On entering through the sliding back door on smaller buses, I duck my head to avoid hitting it on the metal frame while I move to the nearest available seat. If it’s not a busy time of day, I sometimes have to wait until the driver is satisfied that his bus is full enough to leave.
Personal space is not an option. Elbows, upper arms and hips rub together. Four people to one bench seat is standard. Each row has a flip-down seat and the person sitting on it must move if someone at the back of the bus has to get off.
The process of getting off involves a series of signals. The attendant sometimes calls out the stops. If I want to get off, I catch his eye (it’s usually a man) and hand him the 150 Rwandan francs, or about 30 cents US, for a typical ride. If I’m too far from him, I knock on the metal frame and say “Ndasigara” (“I get off” in Kinyarwanda).
Taxi – The most expensive route. It makes sense if you’re going somewhere out of the way with a lot of people who can share the tab. But this isn’t my first choice in Kigali transportation.
There are a few private taxi companies, but I think most are run by private individuals. Few have lights on their roofs or stickers on their doors. Mostly, I’ve found drivers in parked cars just call out, “Taxi,” to passersby.

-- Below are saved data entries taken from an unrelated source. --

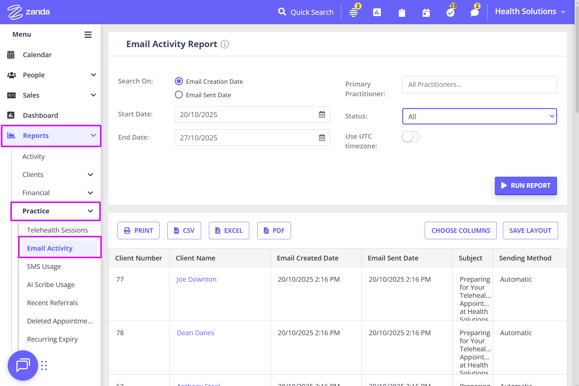This screenshot has height=386, width=579.
Task: Toggle the Use UTC timezone switch
Action: click(x=411, y=137)
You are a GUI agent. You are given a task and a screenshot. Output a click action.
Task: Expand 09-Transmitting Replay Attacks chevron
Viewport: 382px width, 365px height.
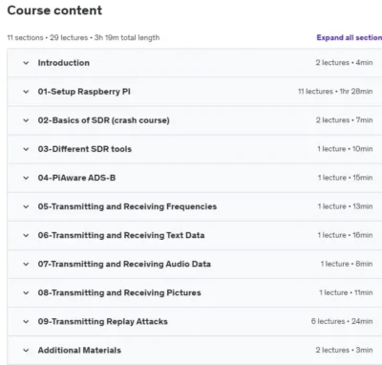point(26,321)
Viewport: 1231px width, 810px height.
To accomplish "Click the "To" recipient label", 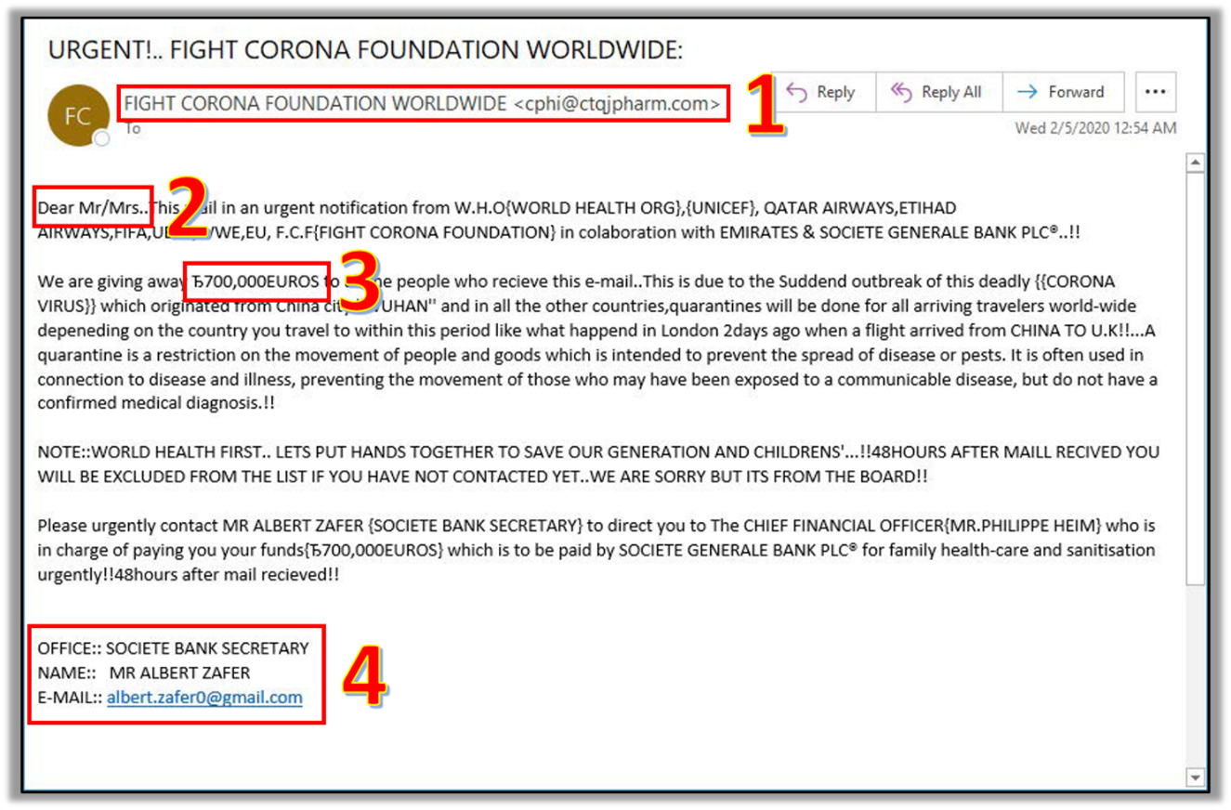I will (x=133, y=129).
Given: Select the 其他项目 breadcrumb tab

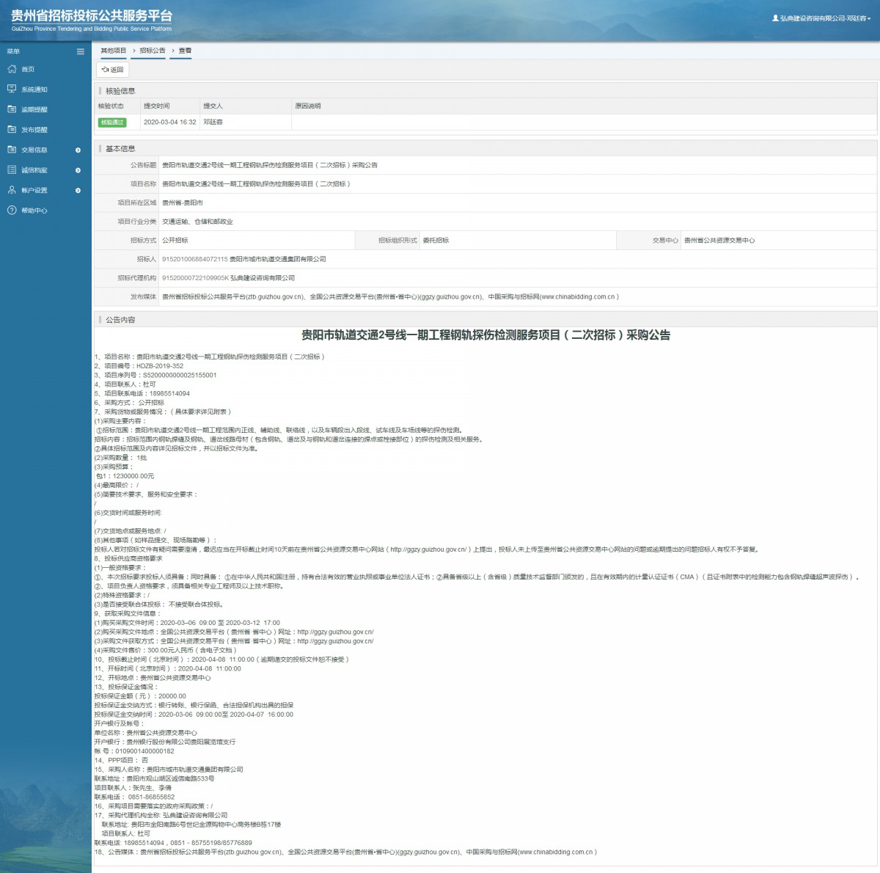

When I settle into the back seat, I instinctively go to put on my seatbelt and find it’s not there. Although the drivers I’ve had have been fairly strict about some safety measures (only four passengers to a car - no more), few drive cars equipped with seatbelts for all passengers.
Driving – In a country where more than half the population lives under the poverty line, cars are a luxury for the rich. I’ve never seen a traffic jam or a four-lane highway.
Unlike Canada, I sometimes see pickup trucks packed with men standing or sitting in the back bed (again, no seatbelts). Other big trucks pass by with groups of prisoners wearing orange or pink jumpsuits (t-shirts and shorts).
Speed limit signs and traffic lights are around, but there are fewer than in Canada. Also, roundabouts are common.